**TASKS**
A) According to the blog post on Britain's two revolutions, what did Parliament keep in 1688 while constraining the power of the person who held it?
B) Please carry the blog post on Britain's two revolutions further, picking up right after its closing line about the lesson of the nation's two revolutions.

**SOURCE EXTRACT**
** BEGIN **

In January 1649 the House of Commons’ High Court of Justice
convicted the nation’s King, Charles I of High Treason and sentenced him to
death. Around forty years later
Charles’ son, James II was chased out of Britain and replaced by a new King,
Willliam of Orange. These two
different revolutions speak volumes about what works in terms of political
reform and what makes matters worse.
The excesses of Charles I were to be supplanted by the
far-worse sanctimonious-oppression that was the Commonwealth. A judgemental, puritanical view had
been taken of the real world and found it wanting. Its solution was to tear down institutions and attempt to
replace them. The experiment did
not work because it failed to follow the grain of human nature and relied on
ideology.
This nation’s second revolution four decades later was
pragmatic and worked with the grain of human nature. It maintained the institutions of state, but reformed them
and rearranged them to be more in balance with each other. In the first revolution of Oliver
Cromwell, Parliament and the New Model Army, Monarchy and House of Lords were
abolished. Anglicans and Baptists
persecuted. Folk traditions were
stamped out. Rather than recognise
that all human institutions are maintained by flawed humans, the Roundheads
seemed to believe abolition of institutions would mean human flaws could be
overcome.
Parliament had learnt the second time around in 1688 that
the flaws lay with the men who held these institutions on trust, not the
institutions themselves. They
therefore kept the monarchy but constrained the power of the individual who
filled the office.
The argument of this blog is that the institutions
themselves are natural, right and indeed Providential. The blogger argues further that all
institutions of Western, Christian Europe that are prescriptive and
longstanding are legitimate in their own right. Monarchy, Parliament, Church, nation and family are gifts
handed down to us. If we attempt
to straighten out Kant’s crooked timber of humanity by stripping away these
institutions we will cause that timber to splinter and shatter. Because of the crookedness of the
timber the answer is piecemeal not radical reform. That is the lesson of our nation’s two revolutions.

** END **

**DATA SHOWN**
** BEGIN **

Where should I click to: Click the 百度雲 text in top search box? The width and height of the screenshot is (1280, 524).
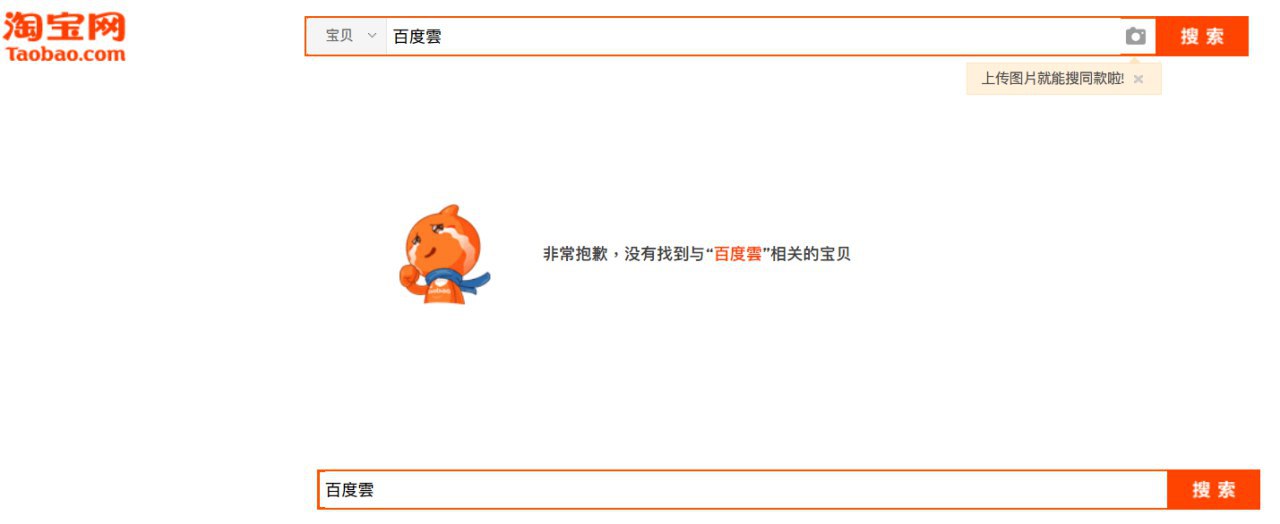pos(417,36)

** END **

**RESPONSES FOR EACH TASK**
A) The monarchy.

B)
This principle can be applied to the local and the domestic
too. Many families have their
problems undoubtedly, but the family itself is a valuable gift to be
treasured. It is completely mad to
say that because some individuals are bad and ruin family life that this means
family life is itself bad. No, it
is our own flawed nature that can prevent us from living family life to the
full.
Because some men are bad husbands to their wives or are unfaithful, it does not follow that
the tradition of Man and Wife should be abolished, as some radical feminists
might argue. The problems are
specific to the individuals and do not lie in the institution of family itself.
The answer from government and law should be to protect the
wife from being disadvantaged, but not to downgrade marriage itself. The specific mischief should be addressed not the
institution attacked. In the same
way our longstanding institutions such as the Monarchy should be valued not
abolished. Our current constitutional
set up means no individual could now abuse the office for the purposes of arbitrary
government as James II did.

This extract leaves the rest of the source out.